Last stop: Ongpin Street
I saw a cart selling crispy chicken skin at only 20 PHP (.39 USD) per packet, and I knew I had to try it. It was every bit as delicious as I thought it would be. Be aware, however, that street food in the Philippines is not popular for its cleanliness. Other Filipino deep fried street food classics, such as the kikiam, orange kwek-kwek, and fishballs, were also present.
Every so often we would see groups of street children engaging in the traditional dragon dance. They creatively employed rudimentary equipment like cut shoeboxes, colored cartolina, and flowing pieces of cloth to make cartoon-like renditions of dragons. They dance to the amusement of a watching crowd, who gives them alms, while another child beats rhythmically and expertly on a repurposed bucket of paint like a percussion. The dragon dance is perhaps the most famous Chinese New Year tradition, as dragons symbolize strength, justice, honor, and power for the upcoming year.

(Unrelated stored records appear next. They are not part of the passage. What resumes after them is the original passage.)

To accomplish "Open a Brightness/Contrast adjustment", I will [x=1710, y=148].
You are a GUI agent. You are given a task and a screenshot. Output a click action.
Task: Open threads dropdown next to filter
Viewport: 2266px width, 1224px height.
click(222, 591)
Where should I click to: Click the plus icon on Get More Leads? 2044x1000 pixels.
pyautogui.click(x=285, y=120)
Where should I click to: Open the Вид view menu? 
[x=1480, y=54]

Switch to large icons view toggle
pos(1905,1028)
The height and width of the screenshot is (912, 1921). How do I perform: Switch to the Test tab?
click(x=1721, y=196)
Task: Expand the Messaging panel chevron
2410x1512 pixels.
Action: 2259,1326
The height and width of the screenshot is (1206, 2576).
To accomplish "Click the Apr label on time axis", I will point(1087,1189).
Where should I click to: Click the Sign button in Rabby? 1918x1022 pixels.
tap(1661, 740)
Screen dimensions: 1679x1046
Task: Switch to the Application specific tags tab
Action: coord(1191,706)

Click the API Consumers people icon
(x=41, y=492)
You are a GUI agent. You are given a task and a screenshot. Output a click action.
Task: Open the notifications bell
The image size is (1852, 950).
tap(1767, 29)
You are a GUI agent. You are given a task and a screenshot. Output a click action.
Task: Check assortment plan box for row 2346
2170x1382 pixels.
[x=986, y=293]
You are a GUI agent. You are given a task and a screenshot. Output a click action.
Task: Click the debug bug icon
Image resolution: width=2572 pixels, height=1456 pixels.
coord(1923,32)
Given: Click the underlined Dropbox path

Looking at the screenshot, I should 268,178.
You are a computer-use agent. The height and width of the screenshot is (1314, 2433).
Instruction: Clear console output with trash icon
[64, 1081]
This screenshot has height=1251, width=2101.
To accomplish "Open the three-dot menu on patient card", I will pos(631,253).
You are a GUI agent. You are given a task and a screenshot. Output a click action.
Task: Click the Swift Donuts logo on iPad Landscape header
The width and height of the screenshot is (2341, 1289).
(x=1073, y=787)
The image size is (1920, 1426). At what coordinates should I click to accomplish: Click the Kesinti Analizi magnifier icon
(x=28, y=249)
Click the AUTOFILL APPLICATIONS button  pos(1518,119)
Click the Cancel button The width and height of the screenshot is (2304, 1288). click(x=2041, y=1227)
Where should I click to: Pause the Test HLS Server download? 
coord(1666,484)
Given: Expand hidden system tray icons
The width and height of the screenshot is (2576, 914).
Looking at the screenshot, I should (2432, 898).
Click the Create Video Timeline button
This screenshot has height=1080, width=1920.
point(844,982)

After seeing many of the restaurants already filled up with the lucky early birds, my companion and I decided to forego lunch altogether, deciding that the experience itself was enough to satisfy the hunger of a couple of students with a sense of wanderlust. I bought a small tikoy instead, which cost Php 55 (around 1 USD). After a rather long walk, which took us to more ancient paifangs and charm-and-jewelry shops, we finally exited to the Santa Cruz Church Plaza, in front of the historic Carriedo Fountain. Santa Cruz, much like Binondo, has its own fair share of Philippine history, but that’s an article for another day.
I left Binondo with around 130 PHP ( 2.51 USD) left in my pocket. Although I missed many of Binondo’s most unique offerings, particularly its famous food establishments and hidden shops, the experience made me more appreciative of its history, the dynamic nature of its ever curious crowds, and the embedded history along each nook and cranny.
Binondo might not be the most relaxing or even the most opulent getaway to experiencing Chinese culture, but for a student on a budget, it’s the next best thing to booking a flight to China.